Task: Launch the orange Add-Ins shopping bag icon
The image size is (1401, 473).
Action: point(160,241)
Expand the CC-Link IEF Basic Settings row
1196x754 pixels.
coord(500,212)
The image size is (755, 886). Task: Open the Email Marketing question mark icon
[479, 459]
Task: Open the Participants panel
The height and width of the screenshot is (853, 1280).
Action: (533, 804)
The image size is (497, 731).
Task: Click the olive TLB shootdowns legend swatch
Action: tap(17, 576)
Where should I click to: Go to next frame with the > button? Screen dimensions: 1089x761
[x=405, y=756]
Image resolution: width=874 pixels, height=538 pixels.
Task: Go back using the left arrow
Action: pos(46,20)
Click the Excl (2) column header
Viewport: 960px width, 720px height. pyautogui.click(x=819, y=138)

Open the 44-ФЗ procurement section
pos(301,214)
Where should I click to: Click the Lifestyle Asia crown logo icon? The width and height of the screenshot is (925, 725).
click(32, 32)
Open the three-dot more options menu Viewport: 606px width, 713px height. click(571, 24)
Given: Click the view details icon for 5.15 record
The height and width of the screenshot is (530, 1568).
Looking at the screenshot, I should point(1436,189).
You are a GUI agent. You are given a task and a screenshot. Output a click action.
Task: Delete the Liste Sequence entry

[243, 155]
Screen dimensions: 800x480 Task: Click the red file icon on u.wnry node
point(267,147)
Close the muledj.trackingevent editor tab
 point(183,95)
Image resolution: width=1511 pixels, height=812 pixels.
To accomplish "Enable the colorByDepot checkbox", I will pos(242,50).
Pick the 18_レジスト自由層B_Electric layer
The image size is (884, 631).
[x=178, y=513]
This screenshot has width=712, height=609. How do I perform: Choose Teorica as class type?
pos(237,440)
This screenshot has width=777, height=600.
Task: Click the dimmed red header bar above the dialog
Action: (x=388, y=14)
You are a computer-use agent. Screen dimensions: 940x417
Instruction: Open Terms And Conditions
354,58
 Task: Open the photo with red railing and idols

━━━━━━━━

Instructions to follow:
Copy the lines above without any change, from the first one up to and including the line containing "Action: tap(17, 576)".

Task solution:
Task: Launch the orange Add-Ins shopping bag icon
The image size is (1401, 473).
Action: point(160,241)
Expand the CC-Link IEF Basic Settings row
1196x754 pixels.
coord(500,212)
The image size is (755, 886). Task: Open the Email Marketing question mark icon
[479, 459]
Task: Open the Participants panel
The height and width of the screenshot is (853, 1280).
Action: (533, 804)
The image size is (497, 731).
Task: Click the olive TLB shootdowns legend swatch
Action: tap(17, 576)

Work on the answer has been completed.